Zu den Vorschlägen gehören auch soziale, gesellschaftliche und persönlichkeitsfördernde Weiterbildungsangebote für Männer und die Einrichtung eines städtischen Männerbüros. An Schulprojekttagen sollen Mädchen und Jungen ihr Rollenverständnis und Wege der Berufsplanung überprüfen. Bei Lehrkräften und Eltern sollen die gleichstellungsrelevanten Aspekte des koedukativen Unterrichts verstärkt ins Bewußtsein gerückt werden. Spezielle Weiterbildungsangebote für Frauen in den Stadtteilen komplettieren die vielfältigen Forderungen von Münsters Frauen-Agenda.

Das Frauenaktionsbündnis habe sich jedoch nicht nur mit Visionen und Zukunftsforderungen befaßt, betont Martina Arndts-Haupt. Parallel dazu wurde die Arbeit der Facharbeitskreise im Agenda-Prozeß begleitet. Zu den Zwischenergebnissen der Facharbeitskreise hat das Bündnis Anregungen und Ergänzungen formuliert und in der jetzt vorgelegten Dokumentation zusammengefaßt. Zu den Forderungen gehören etwa die geschlechtergerechte Sprache und die paritätische Besetzung von Projekten und Einrichtungen.

Münster führend in der Formulierung der Frauen-Agenda

Vervollständigt wird die Arbeitsbilanz des Frauenaktionsbündnisses und die Dokumentation durch das Grundsatzpapier "Frauen gegen den Strom der Zeit". Es ist eine Analyse und Beschreibung für eine grundlegend andere Wirtschaftsweise. Hierbei wird der besondere Zusammenhang zwischen dem Ansatz des vorsorgenden Wirtschaftens und der Lebenssituation von Frauen beschrieben.
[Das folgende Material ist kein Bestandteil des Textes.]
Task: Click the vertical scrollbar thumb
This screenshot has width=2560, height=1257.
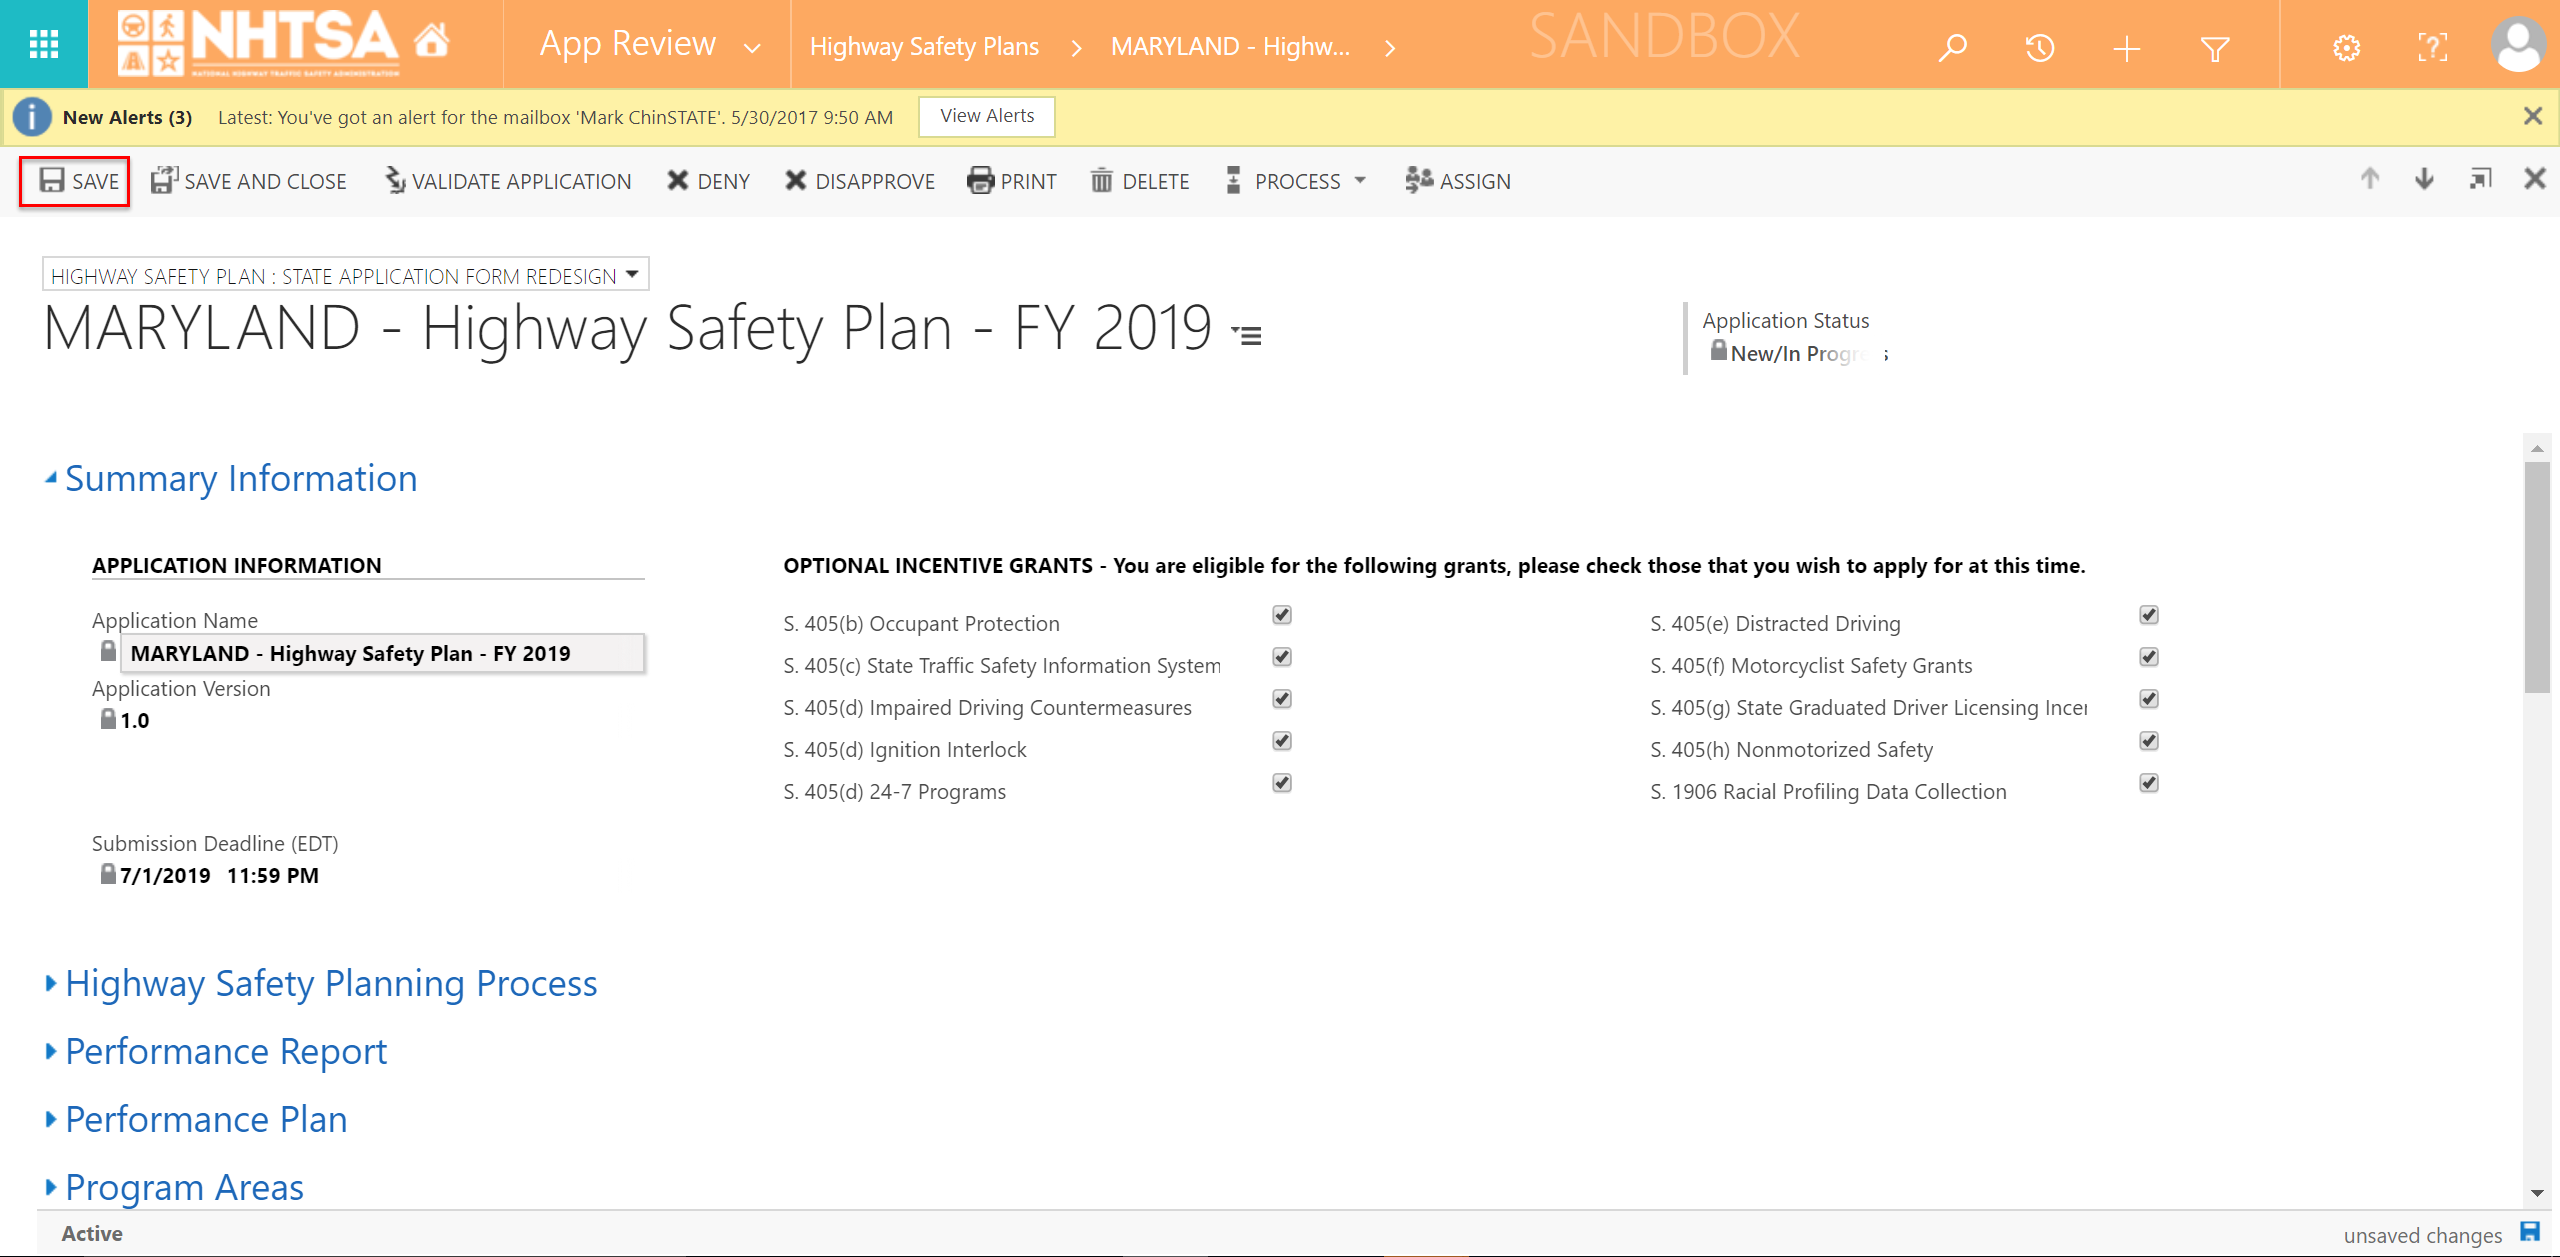Action: coord(2536,575)
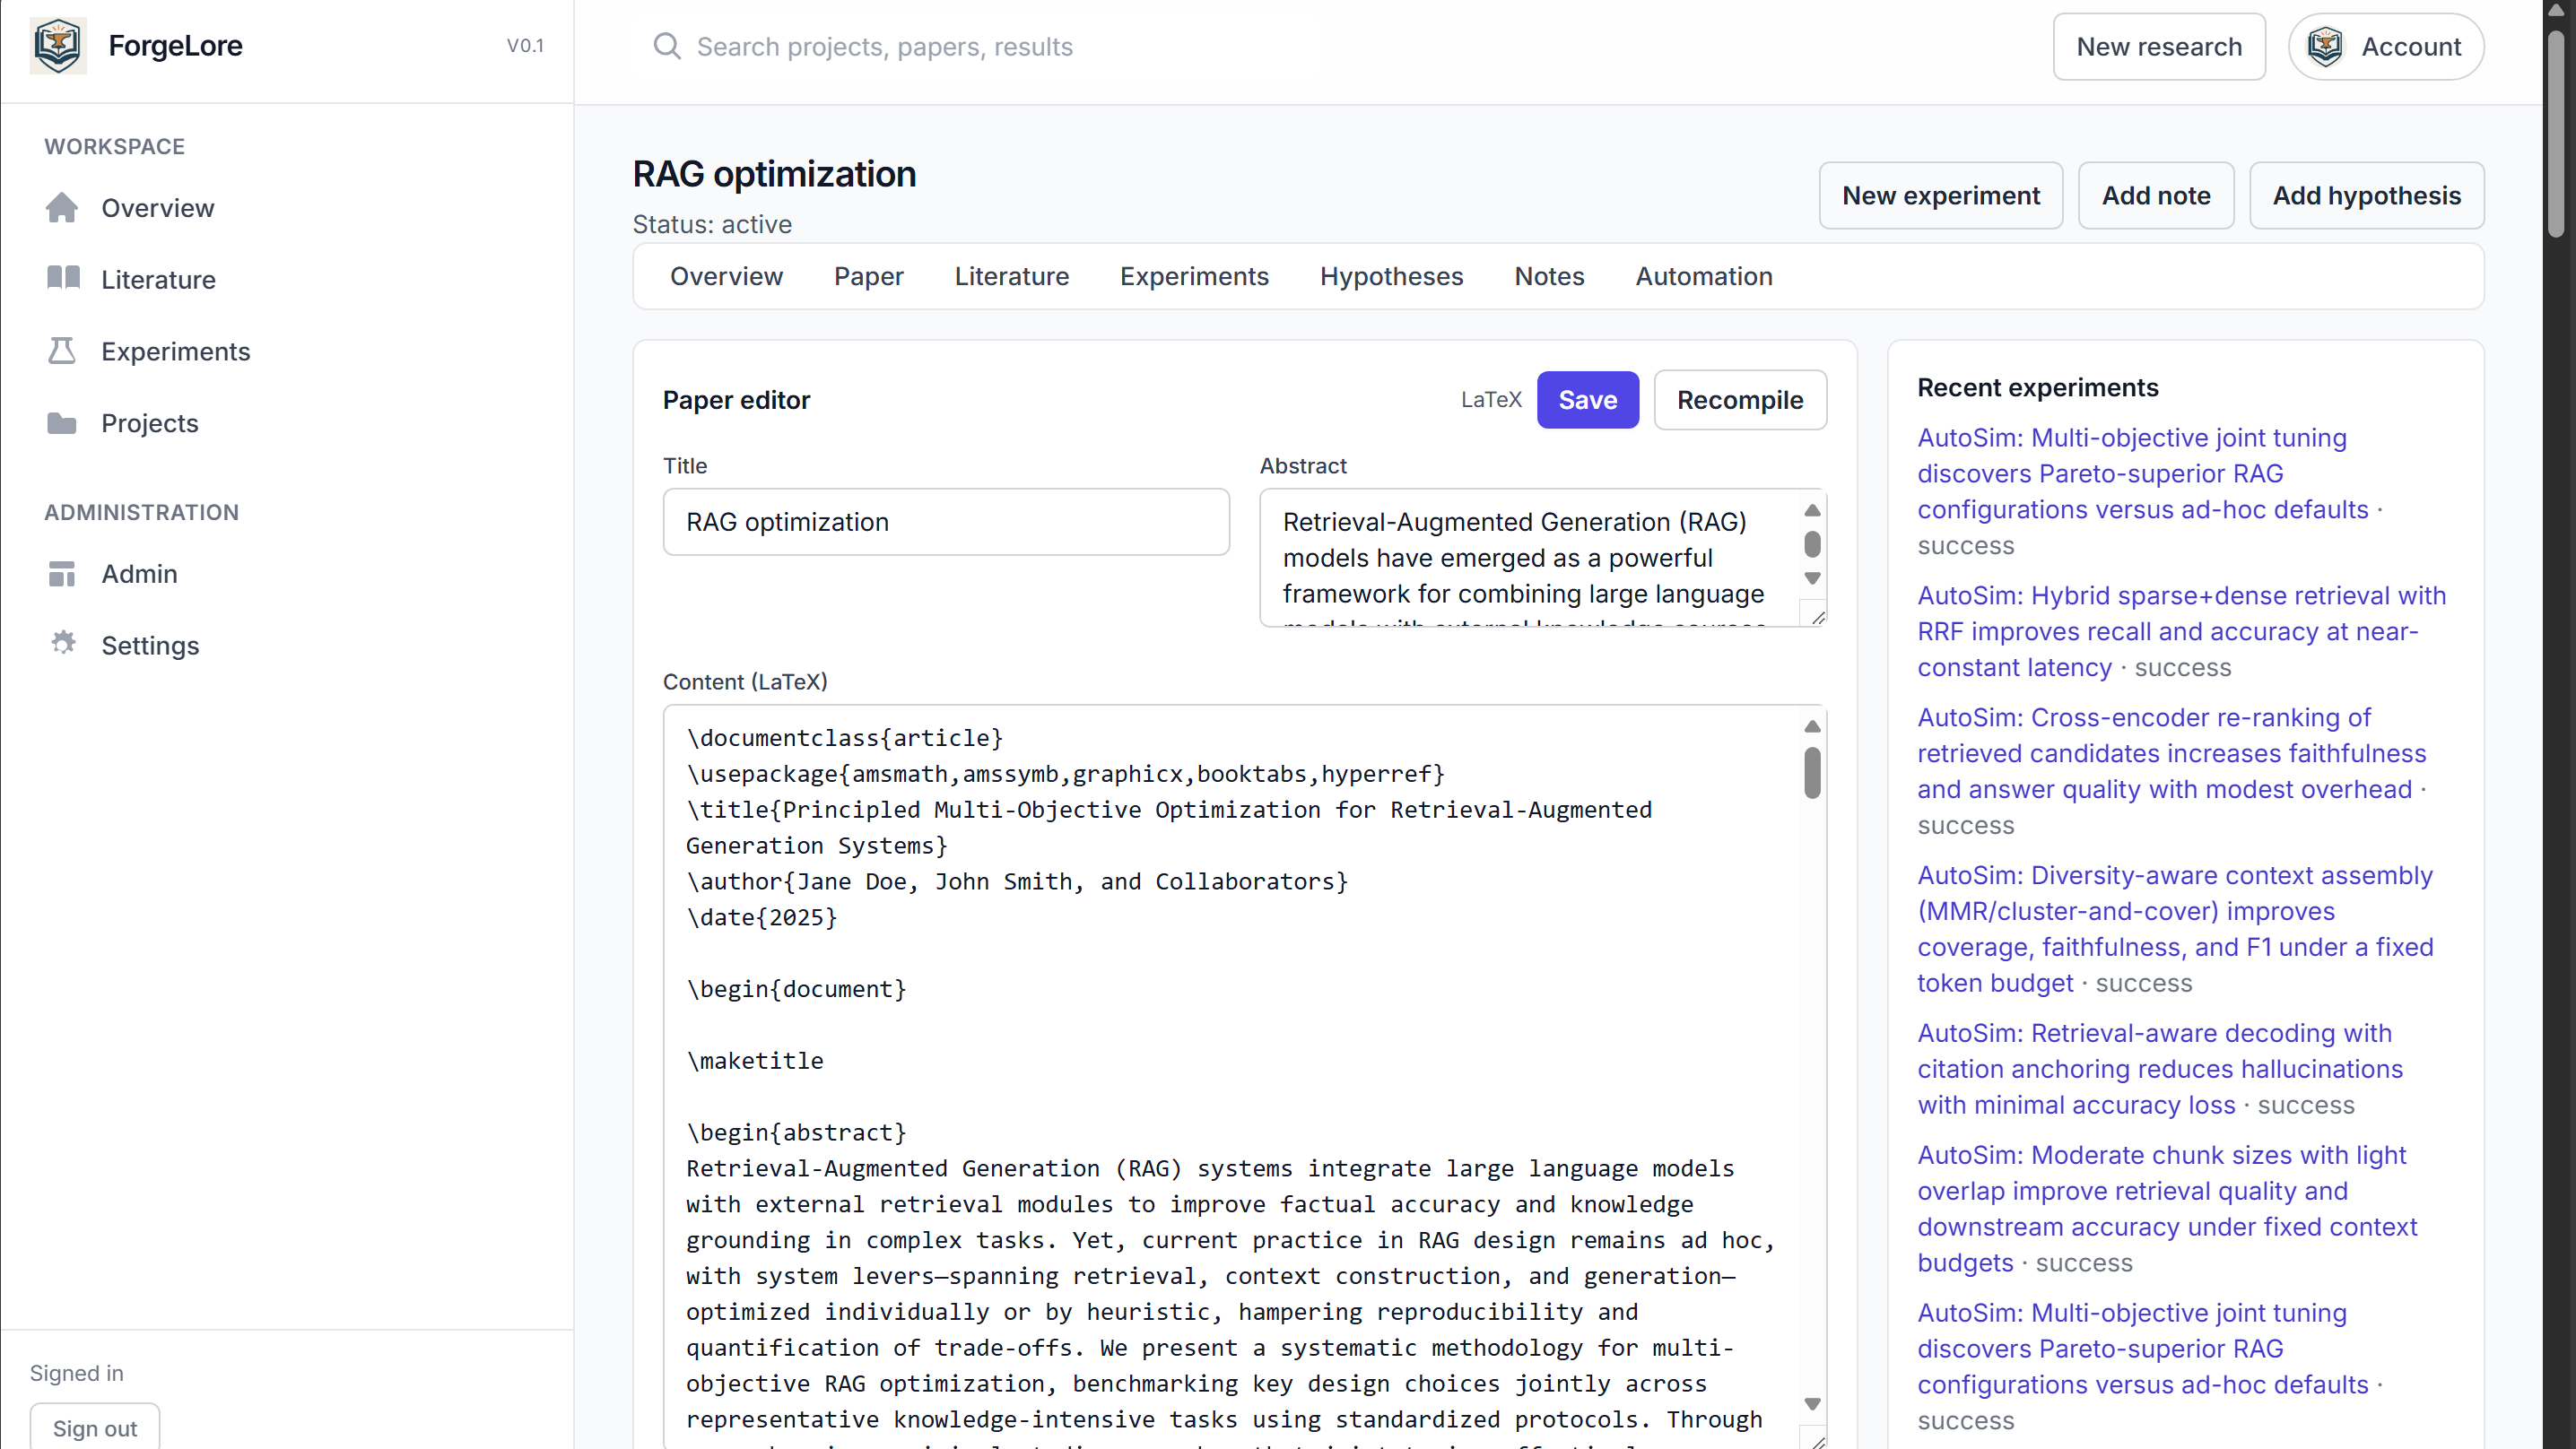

"Münster ist eine der ersten Städte, in der die Frauen bereits mit einem eigenen Konzept an die Öffentlichkeit getreten sind. Darauf sind wir ebenso stolz wie auf die Tatsache, daß in unserem Frauenaktionsbündnis Frauen aus allen politischen und gesellschaftlichen Bereichen kreativ zusammengearbeitet haben," betonen Martina Arndts-Haupt und Barbara Imholz. Im kommenden Jahr wolle man den weiteren Verlauf des Agenda-Prozesses sowie eine geschlechtergerechte Formulierung der Münsterschen Agenda mit kritischen Augen verfolgen.